Lawsuits and court shopping looked to be an establishment flop as a report revealed the White House’s “new strategy” to hold federal employees accountable.
The efforts of the Department of Government Efficiency to uncover waste, fraud and abuse had thus far made Millennial and Gen Z private sector “quiet quitters” look like overachievers. Now, after a judge had determined the Office of Personnel Management didn’t have authority to fire federal employees amid requests for short lists of accomplishments for the week, unity behind President Donald Trump found the department heads ready to send out new emails with “fairly significant latitude.”
According to a report from The Washington Post, sources had revealed, under the typical condition of anonymity, that new emails were expected to go out to federal employees as soon as Saturday setting the expectation for weekly reports meeting the five bullet point criteria.
Noting how, “this time, a new strategy from the Trump administration means they might have to respond…” the Post detailed, “The emails are slated to become a weekly requirement, according to documents obtained by The Washington Post and a person briefed on the Office of Personnel Management’s decisions. In part, the responses will serve to gauge agencies’ alignment with President Donald Trump’s agenda and executive orders…”
Already, the Department of Defense had jumped on the bandwagon issuing a memo to all civilian employees about the email they would receive March 3 seeking five bullets on their previous week’s achievements.”

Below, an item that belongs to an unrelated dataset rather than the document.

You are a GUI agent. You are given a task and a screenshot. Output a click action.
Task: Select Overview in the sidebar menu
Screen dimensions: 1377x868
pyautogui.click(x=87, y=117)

“Non-compliance may lead to further review,” the memo signed by Defense Secretary Pete Hegseth made clear as the Department of Energy, Federal Election Commission and Veterans Health Administration had joined in sending a second email Friday asking, “What did you do last week? Part II.”
SECDEF released this memo directing all DoD employees to respond to the upcoming “What did you do last week?” email.
Happy to do it as often as required. https://t.co/h3MiqMBIc6 pic.twitter.com/9b9mPY7LCN
— Ray Alexander (@rma1776) February 28, 2025
Speaking with the Post, Partnership for Public Service President Max Stier expressed, “The president of the United States cannot fire a career employee, because they are not reporting to him.”
“But if an agency head says this is what all employees need to do,” he contended to the newspaper, “there is fairly significant latitude.”
Meanwhile, as the establishment and its myriad allies opposed accountability in the federal government, U.S. District Judge William Alsup ruled from San Francisco that OPM did not have the authority to conduct mass firings of probationary employees.
“I am going to count on the government to do the right thing and go a little bit further than I have ordered and to let some of these agencies know what I have ruled,” Alsup was quoted as saying while also referring to the workers as “the lifeblood of our government.”
The suit, brought in part by the American Federation of Government Employees and AFSCME, AFL-CIO, had been updated to include opposition to the emails from OPM expecting employees to produce a brief list of their accomplishments for the week.
During his first cabinet meeting Wednesday, where Elon Musk had reiterated that the initial email hadn’t been about the bullets, but rather focused on getting any response as a “pulse check,” Trump himself had noted, “Now, maybe they don’t exist.”
“Maybe we’re paying people that don’t exist,” he added as he continued his favor for introducing private sector performance to the federal government.